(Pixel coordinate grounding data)
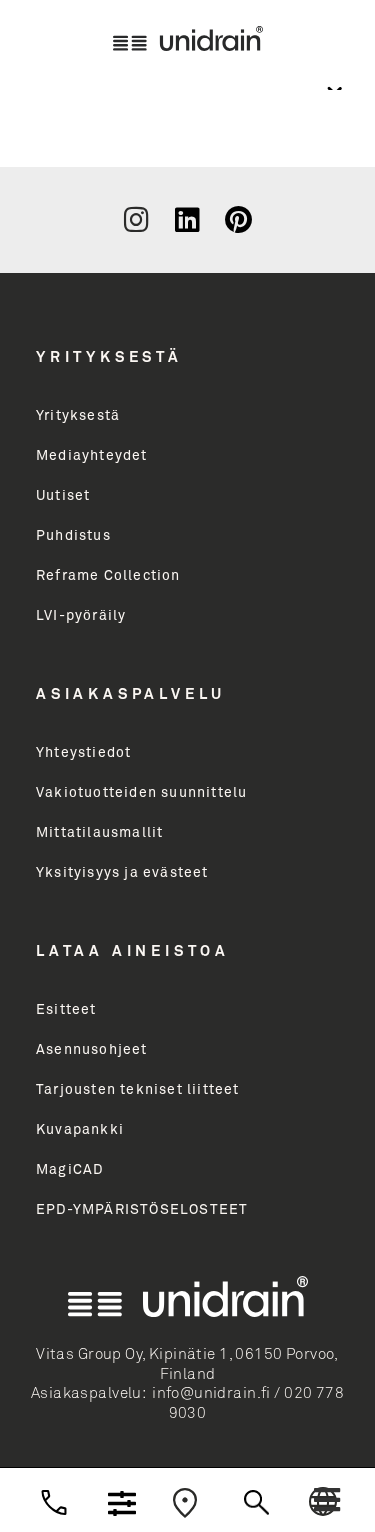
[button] (327, 1500)
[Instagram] (136, 220)
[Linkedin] (187, 220)
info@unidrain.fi (211, 1393)
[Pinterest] (238, 220)
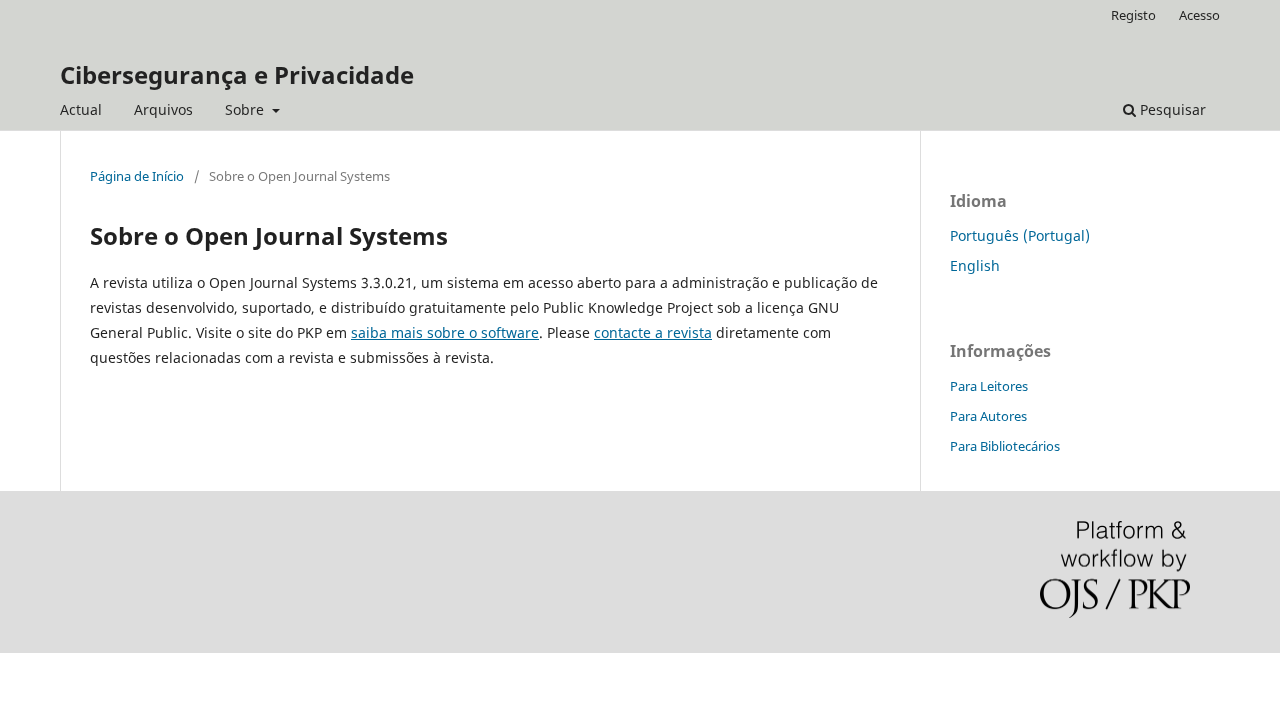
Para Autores (988, 416)
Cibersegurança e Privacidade (237, 74)
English (975, 265)
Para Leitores (989, 386)
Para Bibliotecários (1005, 446)
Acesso (1199, 15)
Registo (1133, 15)
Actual (81, 109)
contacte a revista (653, 332)
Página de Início (137, 176)
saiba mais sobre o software (445, 332)
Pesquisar (1171, 109)
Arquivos (163, 109)
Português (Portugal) (1020, 235)
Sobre (246, 109)
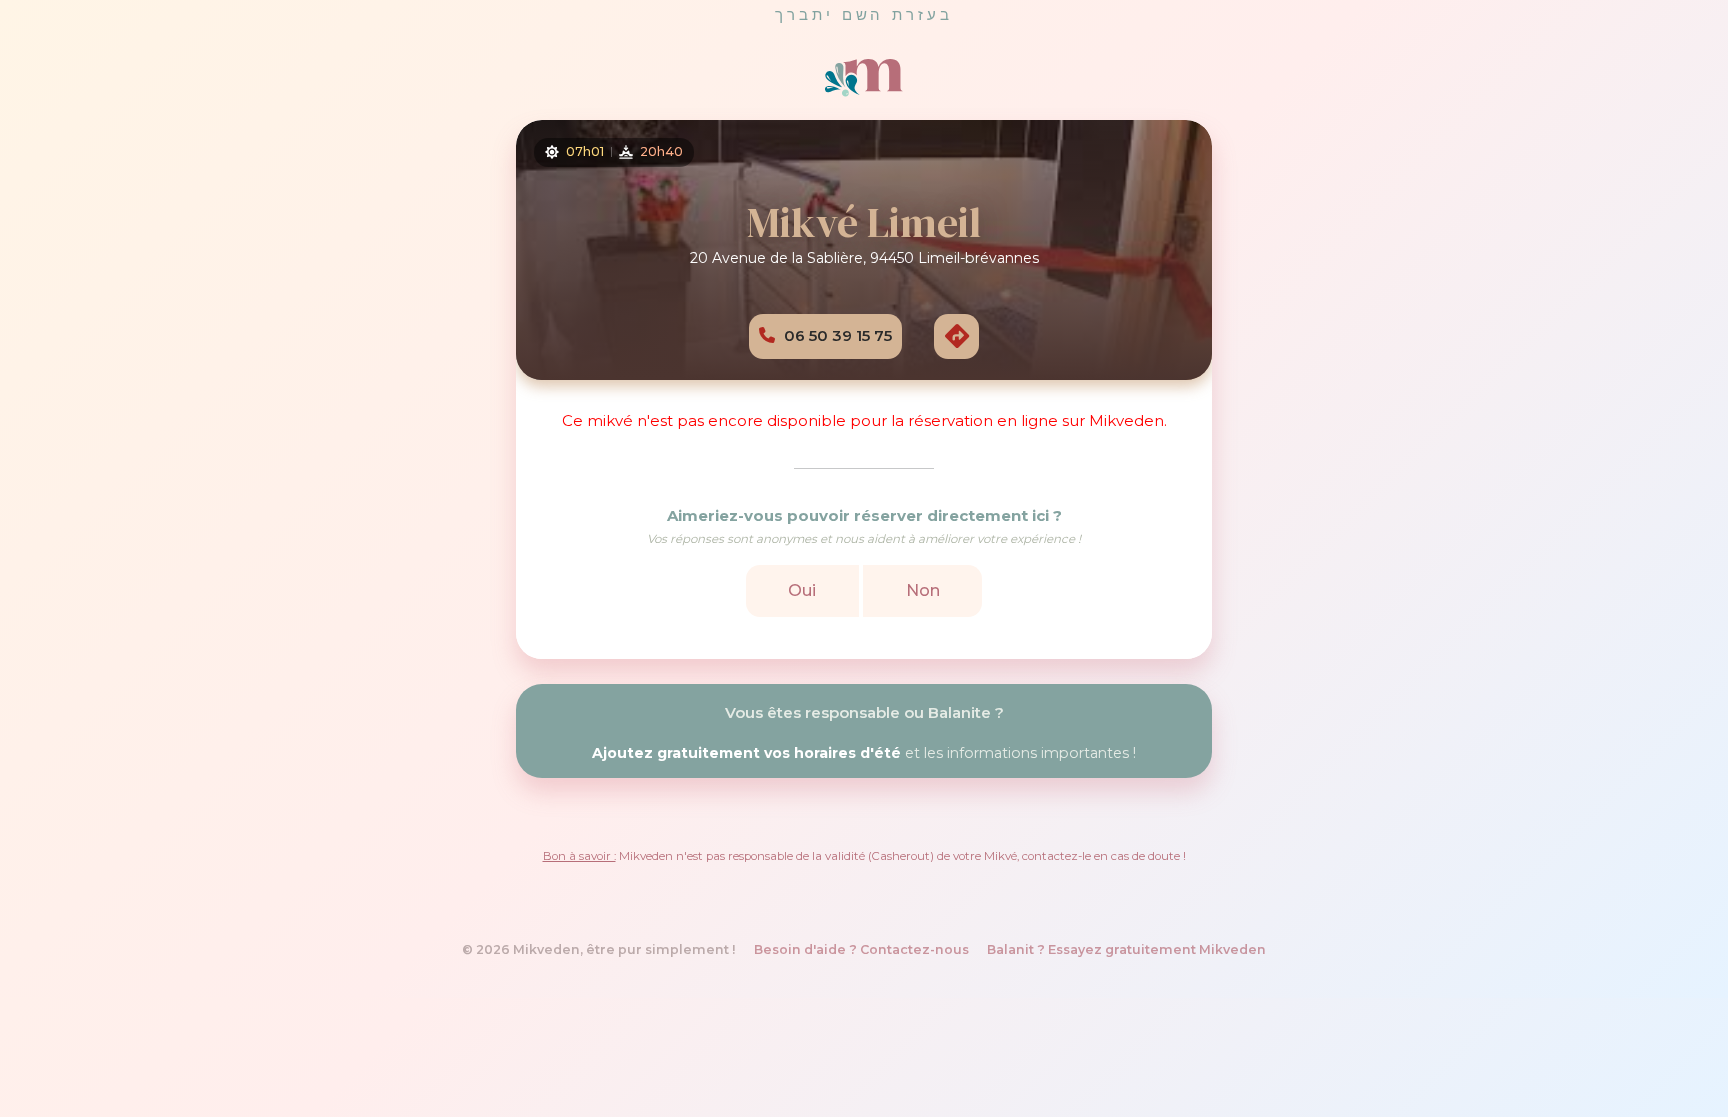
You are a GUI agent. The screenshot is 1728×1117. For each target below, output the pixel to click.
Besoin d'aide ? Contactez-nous (861, 949)
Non (923, 589)
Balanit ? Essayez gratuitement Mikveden (1126, 949)
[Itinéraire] (956, 334)
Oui (802, 589)
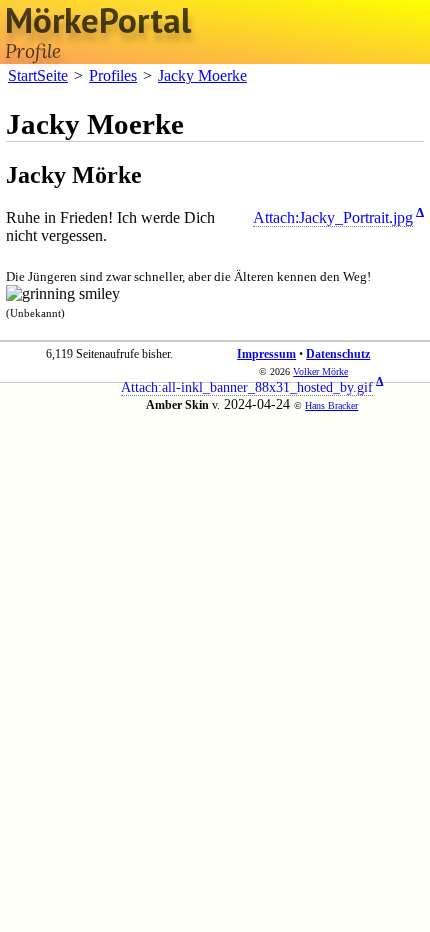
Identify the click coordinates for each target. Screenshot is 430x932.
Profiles (113, 75)
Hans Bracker (331, 405)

#### Prompt
The lines above from the line with "saiba mais sobre o software (445, 332)" through the line with "Profiles (113, 75)" are to be given again word for word, with no pictures among them.

#### Exercise output
saiba mais sobre o software (445, 332)
Pesquisar (1171, 109)
Arquivos (163, 109)
Português (Portugal) (1020, 235)
Sobre (246, 109)
You are a GUI agent. The screenshot is 1728×1117. For each target below, output the pixel to click.
Besoin d'aide ? Contactez-nous (861, 949)
Non (923, 589)
Balanit ? Essayez gratuitement Mikveden (1126, 949)
[Itinéraire] (956, 334)
Oui (802, 589)
Identify the click coordinates for each target. Screenshot is 430x932.
Profiles (113, 75)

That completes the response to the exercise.